Bliss continues proactive approach to resilience
Problem solving is a skill to help us accurately identify what caused the problem and identify effective solution strategies for them.
Since January, Fort Bliss has undergone post and 1st Armored Division Commander Maj. Gen. Dana J. H. Pittard’s initiative for a resilience campaign. For six months, each month highlighted a core competency of resilience. In June, the focus shifted to spotlight some of the skills that make up each of the six competencies. November encourages a look at problem solving, which falls under the mental agility competency.
Effective problem solving begins with focusing our thoughts on why the problem happened and identifying all the contributing factors that caused the problem.
“This can be a rather difficult task because our brains are wired to find what it is looking for and, by contrast, not find what it isn’t looking for,” said Justin Foster, performance enhancement specialist, Comprehensive Soldier Fitness – Performance and Resilience Enhancement Program team.
Confirmed bias happens when you are so convinced about something that you would “bet the farm” it is true, only to find later that your assumptions were wrong.
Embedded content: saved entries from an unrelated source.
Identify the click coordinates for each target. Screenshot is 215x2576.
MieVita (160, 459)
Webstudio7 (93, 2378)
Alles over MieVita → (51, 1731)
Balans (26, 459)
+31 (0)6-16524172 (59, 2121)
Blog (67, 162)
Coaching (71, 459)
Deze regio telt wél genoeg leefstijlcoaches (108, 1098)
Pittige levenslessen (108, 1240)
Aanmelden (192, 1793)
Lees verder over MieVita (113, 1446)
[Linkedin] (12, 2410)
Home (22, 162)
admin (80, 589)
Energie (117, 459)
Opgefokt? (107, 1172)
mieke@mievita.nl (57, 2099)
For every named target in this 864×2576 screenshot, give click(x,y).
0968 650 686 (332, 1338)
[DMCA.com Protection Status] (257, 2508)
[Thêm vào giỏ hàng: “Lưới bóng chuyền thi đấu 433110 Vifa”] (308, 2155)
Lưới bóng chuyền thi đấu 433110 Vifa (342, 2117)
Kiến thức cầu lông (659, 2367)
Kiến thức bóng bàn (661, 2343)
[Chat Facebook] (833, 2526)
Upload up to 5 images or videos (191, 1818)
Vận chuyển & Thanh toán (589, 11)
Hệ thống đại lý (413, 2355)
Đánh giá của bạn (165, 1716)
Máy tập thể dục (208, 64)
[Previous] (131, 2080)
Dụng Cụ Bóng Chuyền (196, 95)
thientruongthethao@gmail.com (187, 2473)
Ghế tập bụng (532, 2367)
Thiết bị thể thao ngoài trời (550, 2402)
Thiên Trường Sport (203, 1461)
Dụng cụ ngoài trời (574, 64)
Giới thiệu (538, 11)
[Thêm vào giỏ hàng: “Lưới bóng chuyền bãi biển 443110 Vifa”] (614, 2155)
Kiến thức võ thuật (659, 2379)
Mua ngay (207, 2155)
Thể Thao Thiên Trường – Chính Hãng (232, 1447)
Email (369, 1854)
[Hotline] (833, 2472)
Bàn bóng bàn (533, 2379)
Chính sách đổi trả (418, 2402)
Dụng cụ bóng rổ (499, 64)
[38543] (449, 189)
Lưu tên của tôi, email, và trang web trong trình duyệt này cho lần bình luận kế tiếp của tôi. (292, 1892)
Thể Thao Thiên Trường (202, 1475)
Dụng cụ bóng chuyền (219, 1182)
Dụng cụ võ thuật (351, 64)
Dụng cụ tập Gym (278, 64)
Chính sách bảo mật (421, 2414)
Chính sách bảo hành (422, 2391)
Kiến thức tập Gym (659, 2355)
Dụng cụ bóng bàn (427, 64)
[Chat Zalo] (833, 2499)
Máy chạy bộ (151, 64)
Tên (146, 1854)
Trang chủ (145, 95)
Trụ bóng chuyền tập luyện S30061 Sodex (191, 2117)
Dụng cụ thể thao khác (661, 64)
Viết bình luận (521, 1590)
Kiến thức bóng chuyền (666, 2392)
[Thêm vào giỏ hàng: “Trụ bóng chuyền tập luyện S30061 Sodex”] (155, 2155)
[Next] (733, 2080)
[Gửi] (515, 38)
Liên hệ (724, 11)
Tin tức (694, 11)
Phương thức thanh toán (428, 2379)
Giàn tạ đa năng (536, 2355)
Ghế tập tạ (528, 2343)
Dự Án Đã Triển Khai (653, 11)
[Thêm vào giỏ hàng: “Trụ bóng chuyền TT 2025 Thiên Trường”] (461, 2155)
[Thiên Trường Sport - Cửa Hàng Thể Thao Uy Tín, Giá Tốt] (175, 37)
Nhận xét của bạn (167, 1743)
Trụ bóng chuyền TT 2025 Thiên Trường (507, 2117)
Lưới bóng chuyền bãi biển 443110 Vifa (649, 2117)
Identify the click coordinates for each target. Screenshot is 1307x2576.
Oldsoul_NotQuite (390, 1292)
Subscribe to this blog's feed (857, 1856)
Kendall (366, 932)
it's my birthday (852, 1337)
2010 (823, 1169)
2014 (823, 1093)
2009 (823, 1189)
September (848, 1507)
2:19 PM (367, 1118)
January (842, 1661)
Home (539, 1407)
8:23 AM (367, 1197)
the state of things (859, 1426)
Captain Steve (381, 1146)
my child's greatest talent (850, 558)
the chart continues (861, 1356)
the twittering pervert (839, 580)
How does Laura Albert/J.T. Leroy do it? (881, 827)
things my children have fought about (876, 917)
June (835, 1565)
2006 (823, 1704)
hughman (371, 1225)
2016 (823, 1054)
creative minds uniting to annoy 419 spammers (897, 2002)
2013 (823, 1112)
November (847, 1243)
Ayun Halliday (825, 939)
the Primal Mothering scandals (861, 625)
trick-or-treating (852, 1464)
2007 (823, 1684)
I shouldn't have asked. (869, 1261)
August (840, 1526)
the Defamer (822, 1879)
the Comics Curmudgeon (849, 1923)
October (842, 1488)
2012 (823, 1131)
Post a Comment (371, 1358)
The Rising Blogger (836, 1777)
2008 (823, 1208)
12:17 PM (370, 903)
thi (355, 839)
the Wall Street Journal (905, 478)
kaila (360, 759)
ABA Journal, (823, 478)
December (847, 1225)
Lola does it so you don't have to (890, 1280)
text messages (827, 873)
It is the tendency to notice, remember and weight evidence that supports our thoughts and beliefs, and it sticks like Velcro, according to Foster. Meanwhile, other facts that do not support our thoughts and beliefs tend to be dropped or go unnoticed.
“For example, if you had the belief, ‘I’m not smart,’ then you may avoid opportunities to learn new things, not take challenging classes for school, or be less likely to help your children with homework,” said Foster. “With the belief, ‘I’m not smart,’ you may not easily recall the instances when you grasped a new concept quickly, or figured out how something works, that others’ did not.
“This is not intentional and can occur for positive or negative thoughts, such as, ‘I am a good leader’ or ‘I am not a good mother,’” continued Foster.
Ways to combat confirmation bias are writing down your thoughts, gaining distance and asking fair questions to gather evidence for and against your thought. Also, by consulting with others you can fight against the bias. This will help in problem solving by improving accuracy.
The skill of problem solving consists of a six-step systematic approach beginning with objectively describing the problem and ending with developing effective strategies for solving the problem. The six steps help us be more flexible and accurate in our understanding of the problem.
“Problem solving helps clearly identify the factors that caused the problem and develop effective solutions that you have more control over – even just a little bit,” said Foster. “This method can take some time, but with increased flexibility and accuracy in your thinking, you will likely develop more effective solution strategies.”